Could you rewrite the text of every item below with "dropdown" replaced by "drop-down menu", keeping everything else unchanged and leaving the pictures out?

------------

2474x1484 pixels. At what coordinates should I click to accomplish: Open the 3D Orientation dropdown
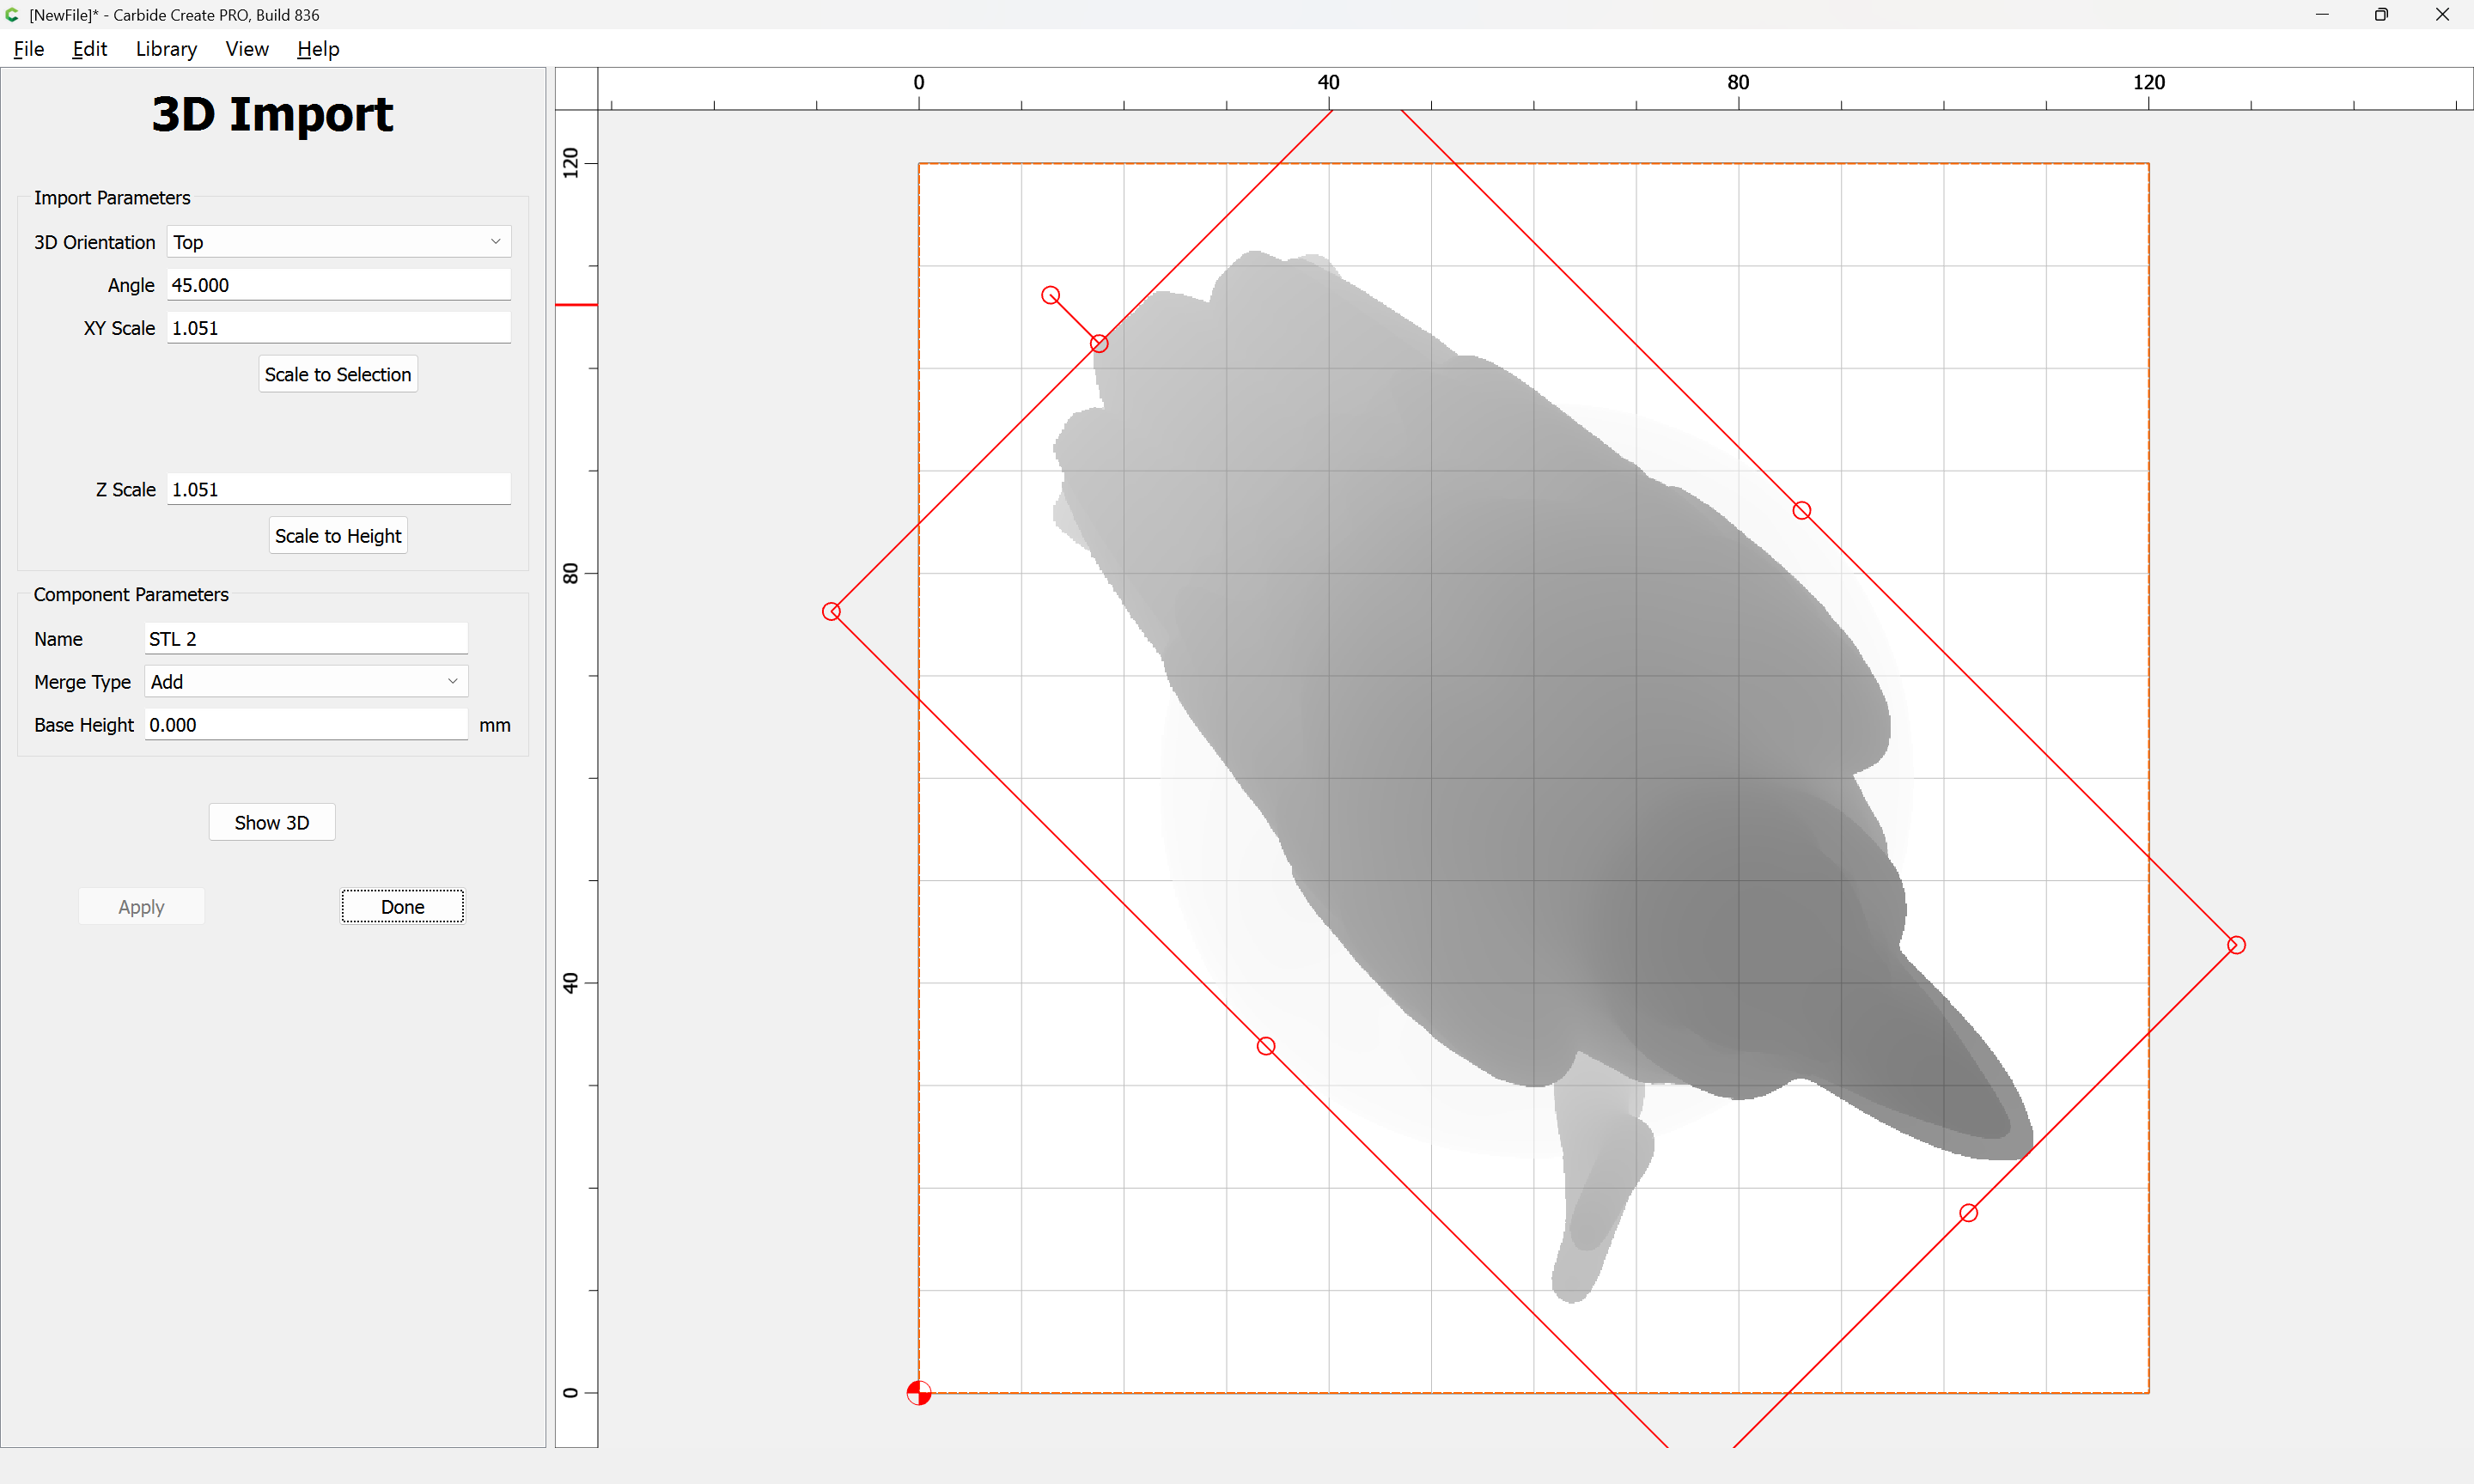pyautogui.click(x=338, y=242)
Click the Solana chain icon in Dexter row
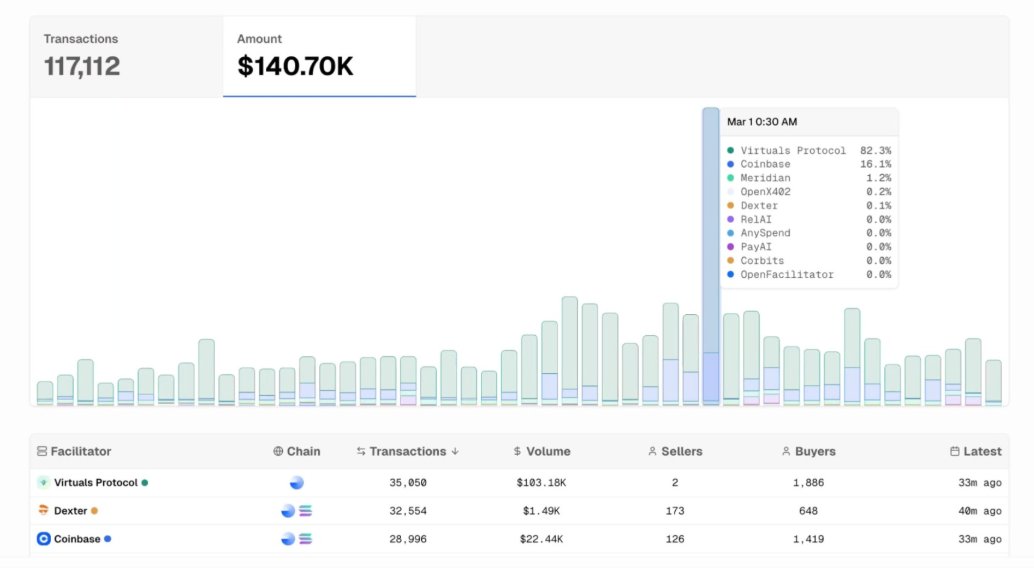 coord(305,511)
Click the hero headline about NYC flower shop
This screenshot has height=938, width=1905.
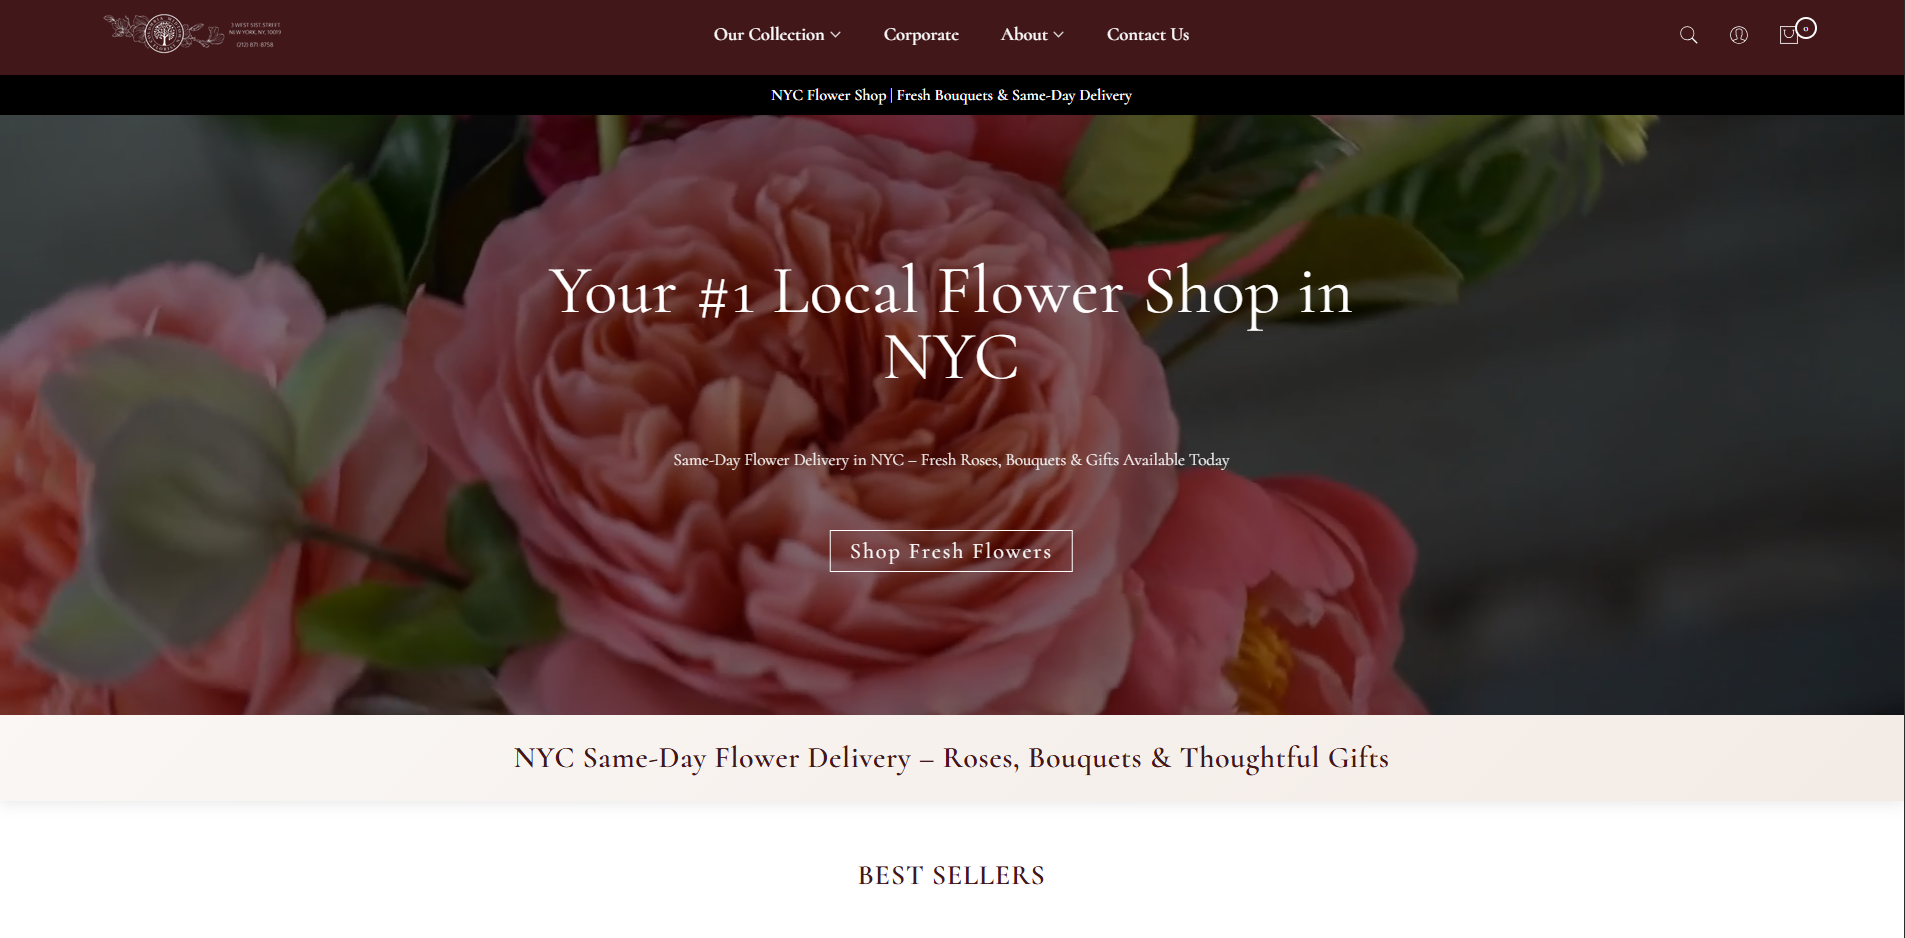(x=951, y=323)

------------

→ **TASK RESPONSE**:
2474x1484 pixels. At what coordinates should I click to accomplish: Open the 3D Orientation drop-down menu
pyautogui.click(x=338, y=242)
Click the Solana chain icon in Dexter row
 coord(305,511)
Click the hero headline about NYC flower shop
This screenshot has height=938, width=1905.
(x=951, y=323)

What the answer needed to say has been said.